**Quoted text**
========================
# Communities > Antique Arms & Armour Community > Chinese, South-East Asia (CSEA) >  Kris knife

## Niko F

I needed some help identifying a kris knife and I was wondering if it has any value as an antique. My grandfather visited Indonesia during the 1950s to 1960s and I am guessing this is when he came into possession of this knife. I wanted to know if it is antique so I could keep it in the shape it is or if it is more common so I could restore it. 

http://imgur.com/a/hLZRS

Here is the link for the pictures. Let me know if you need higher quality or different angles. 

Thank you for any help and have a nice day.

----------


## Timo Nieminen

Yes, yes, and yes. Looks antique, antique keris are pretty common, and you can restore it.

Clean off rust. Re-stain.Done! (Might be useful to google for "staining keris".)

----------


## Niko F

I was looking at the staining and it is asking for arsenic. The forums I am looking at are saying it's illegal without a special licenses in the USA. Do you know of any other way to stain it?

----------


## Timo Nieminen

Ferric chloride should to work, and is supposed to be not too difficult. Less contrast than arsenic, but I've seen blades stained this way that looked OK. Never tried it myself.

Apparently one can also use sulphur + salt + rice water but this is much harder to get right (and makes the keris stink).
========================
**Source excerpt**

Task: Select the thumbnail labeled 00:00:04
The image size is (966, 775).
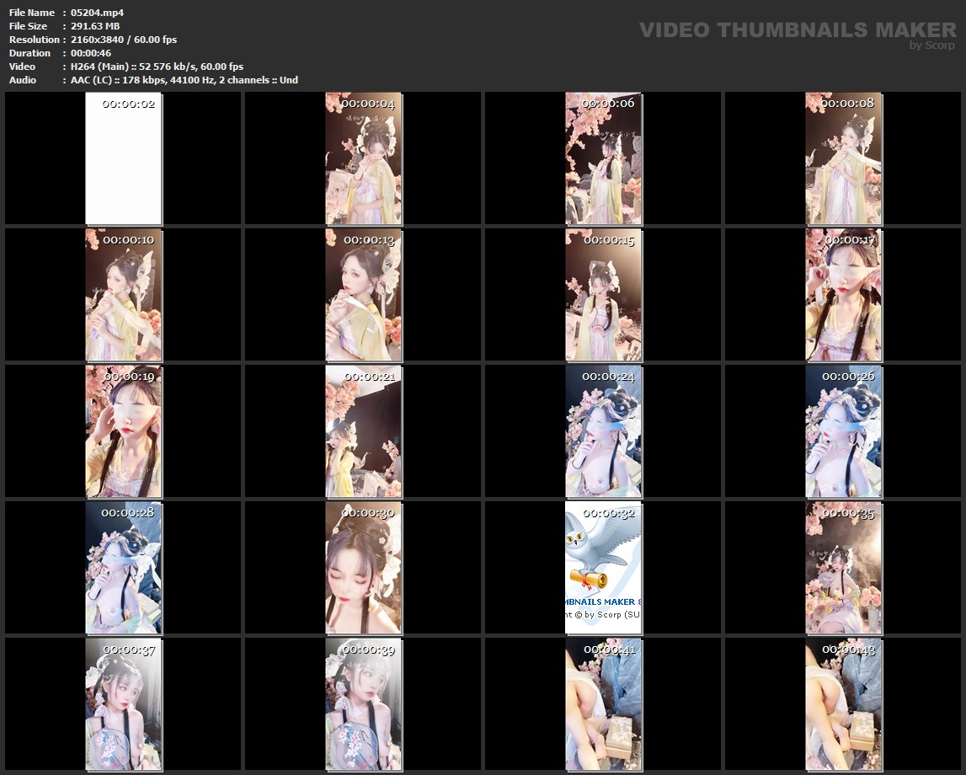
========================
**Tasks to complete**
[1] Summarize the kris knife thread in two sentences.
[2] Carry on the kris knife thread past its final sentence.
The material plays no part in this work.

**Answer set**
[1] Niko F asks whether a kris knife, probably acquired by a grandfather who visited Indonesia during the 1950s to 1960s, is a valuable antique to keep as is or a more common piece that could be restored. Timo Nieminen replies that it looks antique, that antique keris are fairly common, and that it can be restored by cleaning off rust and re-staining, with ferric chloride suggested in place of arsenic, which forums Niko F read say is illegal in the USA without special licenses.

[2]
----------


## Niko F

Thanks for the help. I have one more question. I have sharpened it and removed most of the rust. However these spots that are in these pictures (http://imgur.com/a/JH6WZ) have been extremely difficult. First, I soaked it in vinegar for a few days and put it in clorox after to neutralize the vinegar so it didn't damage the blade. This did not do much to these spot and then I used 0000 steel wool and wd40. It was way too light so I went up to 0 and eventually 2 and it still did not work. I have been using a diamond studded file to try to get it off but it still takes about 15 to 20 minutes to scrape it off. Is there any easier way? I have been scratching the area around the spots and it is getting a little ridiculous.

----------


## Timo Nieminen

I would have expected vinegar to work. Perhaps there is grease or similar in those rust spots? Maybe some solvent or grease/oil-remover might help. Otherwise, I can't think of anything beyond what you're already doing.

----------


## Jose Albovias, Jr.

I know I am way late on this, but the Balinese use arsenic in their etch.  This type of keris is not Balinese so arsenic will not be needed.  It looks more Bugis to me.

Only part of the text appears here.